I'm learning that everything healthy is tasting better. It's not because I'm learning to accept that I have to eat it, it's because everything else tastes like dirt. I am constantly putting things in my mouth and wondering why I should even bother. It's a real eye-opener.  Like this morning, on the way to the girls' dance class, when I grabbed a gluten-free version of a Nutrigrain Bar.  Why on earth I thought that was a good purchase, I don't know, because I hate the non-gluten-free version! But at any rate, we jumped in the car and headed on our way as I excitedly broke open the package. Well, let's just say it's a good thing I had coffee in my cup, because I might have gone off the road otherwise. I almost choked.  The flavor wasn't half bad, ironically, but the texture was all wrong.  Chunky and crumbly "oats" that literally coagulated as they hit the saliva in my throat. Yum! I suddenly wished I had had time for that good ol' reliable bowl of Chex and Almond milk. It's all about discovery I suppose.

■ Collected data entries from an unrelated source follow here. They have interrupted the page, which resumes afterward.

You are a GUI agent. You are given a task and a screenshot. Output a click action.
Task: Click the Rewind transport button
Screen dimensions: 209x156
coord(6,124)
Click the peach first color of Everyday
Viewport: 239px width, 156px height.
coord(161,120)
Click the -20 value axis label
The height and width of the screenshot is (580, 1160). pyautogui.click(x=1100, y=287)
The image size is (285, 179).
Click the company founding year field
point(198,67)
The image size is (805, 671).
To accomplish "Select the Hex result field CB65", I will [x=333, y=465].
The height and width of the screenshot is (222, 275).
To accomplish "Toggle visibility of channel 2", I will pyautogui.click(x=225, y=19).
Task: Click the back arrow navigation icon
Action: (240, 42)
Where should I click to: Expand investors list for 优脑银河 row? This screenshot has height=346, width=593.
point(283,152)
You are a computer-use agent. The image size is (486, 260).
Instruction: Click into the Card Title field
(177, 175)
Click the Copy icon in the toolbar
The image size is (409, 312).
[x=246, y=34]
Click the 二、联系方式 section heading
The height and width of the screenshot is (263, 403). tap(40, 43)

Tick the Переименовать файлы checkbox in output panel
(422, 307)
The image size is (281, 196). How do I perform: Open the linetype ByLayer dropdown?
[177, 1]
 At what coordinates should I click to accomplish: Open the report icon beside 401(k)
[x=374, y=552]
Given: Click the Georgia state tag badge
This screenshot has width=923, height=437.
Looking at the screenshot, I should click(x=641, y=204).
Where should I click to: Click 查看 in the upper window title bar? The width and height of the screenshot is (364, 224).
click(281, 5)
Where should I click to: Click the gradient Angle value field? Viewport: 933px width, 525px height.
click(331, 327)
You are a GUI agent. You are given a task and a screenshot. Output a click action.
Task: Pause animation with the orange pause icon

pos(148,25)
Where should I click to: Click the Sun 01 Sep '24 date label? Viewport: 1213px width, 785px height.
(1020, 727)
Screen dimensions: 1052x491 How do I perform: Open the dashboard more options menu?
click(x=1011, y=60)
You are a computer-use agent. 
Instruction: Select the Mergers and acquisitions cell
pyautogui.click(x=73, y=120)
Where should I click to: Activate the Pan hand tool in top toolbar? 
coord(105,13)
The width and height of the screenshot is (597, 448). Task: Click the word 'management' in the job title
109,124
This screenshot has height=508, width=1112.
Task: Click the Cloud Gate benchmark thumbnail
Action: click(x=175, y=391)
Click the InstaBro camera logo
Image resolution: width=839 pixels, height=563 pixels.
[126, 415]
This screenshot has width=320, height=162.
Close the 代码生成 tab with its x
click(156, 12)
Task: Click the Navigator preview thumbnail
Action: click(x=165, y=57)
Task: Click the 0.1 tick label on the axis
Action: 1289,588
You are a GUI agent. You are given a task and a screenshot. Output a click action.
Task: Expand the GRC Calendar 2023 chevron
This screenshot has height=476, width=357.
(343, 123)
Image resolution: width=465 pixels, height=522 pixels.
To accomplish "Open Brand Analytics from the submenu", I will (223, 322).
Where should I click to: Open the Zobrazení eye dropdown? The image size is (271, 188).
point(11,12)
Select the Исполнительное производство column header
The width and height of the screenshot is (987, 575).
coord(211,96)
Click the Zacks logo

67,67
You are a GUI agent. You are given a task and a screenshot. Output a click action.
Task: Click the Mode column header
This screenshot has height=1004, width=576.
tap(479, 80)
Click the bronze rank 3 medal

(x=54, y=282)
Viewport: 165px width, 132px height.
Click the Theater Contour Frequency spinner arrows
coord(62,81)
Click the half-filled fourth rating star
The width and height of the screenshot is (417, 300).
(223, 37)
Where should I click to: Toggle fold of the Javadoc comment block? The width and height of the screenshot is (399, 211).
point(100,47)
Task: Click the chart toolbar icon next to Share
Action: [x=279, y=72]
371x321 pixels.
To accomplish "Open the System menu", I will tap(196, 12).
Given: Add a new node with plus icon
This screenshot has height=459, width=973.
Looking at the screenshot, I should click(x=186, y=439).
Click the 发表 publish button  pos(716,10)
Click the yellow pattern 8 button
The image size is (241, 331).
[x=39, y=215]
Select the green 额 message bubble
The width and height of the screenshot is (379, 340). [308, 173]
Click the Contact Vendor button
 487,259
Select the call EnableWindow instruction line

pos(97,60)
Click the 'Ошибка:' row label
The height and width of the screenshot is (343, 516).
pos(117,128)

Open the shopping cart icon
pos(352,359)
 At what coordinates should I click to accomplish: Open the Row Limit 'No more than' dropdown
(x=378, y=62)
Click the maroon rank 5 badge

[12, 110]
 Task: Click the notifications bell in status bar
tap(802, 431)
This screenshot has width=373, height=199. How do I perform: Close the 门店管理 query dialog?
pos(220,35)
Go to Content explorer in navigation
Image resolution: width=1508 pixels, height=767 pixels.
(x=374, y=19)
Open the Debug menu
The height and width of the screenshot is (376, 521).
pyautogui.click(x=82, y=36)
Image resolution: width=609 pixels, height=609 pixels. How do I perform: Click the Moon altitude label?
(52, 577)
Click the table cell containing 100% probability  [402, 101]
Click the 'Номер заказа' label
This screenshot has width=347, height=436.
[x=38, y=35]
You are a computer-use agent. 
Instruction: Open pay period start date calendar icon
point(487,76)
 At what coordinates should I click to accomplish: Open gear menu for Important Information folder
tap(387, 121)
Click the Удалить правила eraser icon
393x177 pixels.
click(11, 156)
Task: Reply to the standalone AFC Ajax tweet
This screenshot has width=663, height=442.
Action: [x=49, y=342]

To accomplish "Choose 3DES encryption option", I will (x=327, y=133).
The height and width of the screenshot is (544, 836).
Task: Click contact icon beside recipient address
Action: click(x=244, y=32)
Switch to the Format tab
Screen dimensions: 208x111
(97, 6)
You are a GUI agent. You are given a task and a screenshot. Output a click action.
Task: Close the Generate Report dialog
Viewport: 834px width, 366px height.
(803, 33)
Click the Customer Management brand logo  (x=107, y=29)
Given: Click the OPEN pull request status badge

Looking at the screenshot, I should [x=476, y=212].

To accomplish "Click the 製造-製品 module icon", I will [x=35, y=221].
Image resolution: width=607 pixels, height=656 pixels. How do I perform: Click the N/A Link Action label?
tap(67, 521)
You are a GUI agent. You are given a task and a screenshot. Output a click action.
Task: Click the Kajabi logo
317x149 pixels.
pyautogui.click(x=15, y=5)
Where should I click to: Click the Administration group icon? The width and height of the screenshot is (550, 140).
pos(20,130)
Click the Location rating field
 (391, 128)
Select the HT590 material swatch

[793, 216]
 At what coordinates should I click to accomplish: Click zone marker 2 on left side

My family ate our homemade perogies tonight, as I tried not to watch. I'm not really angry anymore, or even upset, it's more numbing than anything else. I stood, instead, working hard on my salad.  I know it will taste good, but I still miss my unified family meal some nights. The girls still don't understand, and tell me constantly that they are willing to share... it makes me think of the mother who doesn't eat so her children can have more. 

Oh, and if you're wondering... yes, I'm still starving most of the time. And, no, I haven't gained an ounce or even lost an ounce for that matter. I'm holding ground in limbo.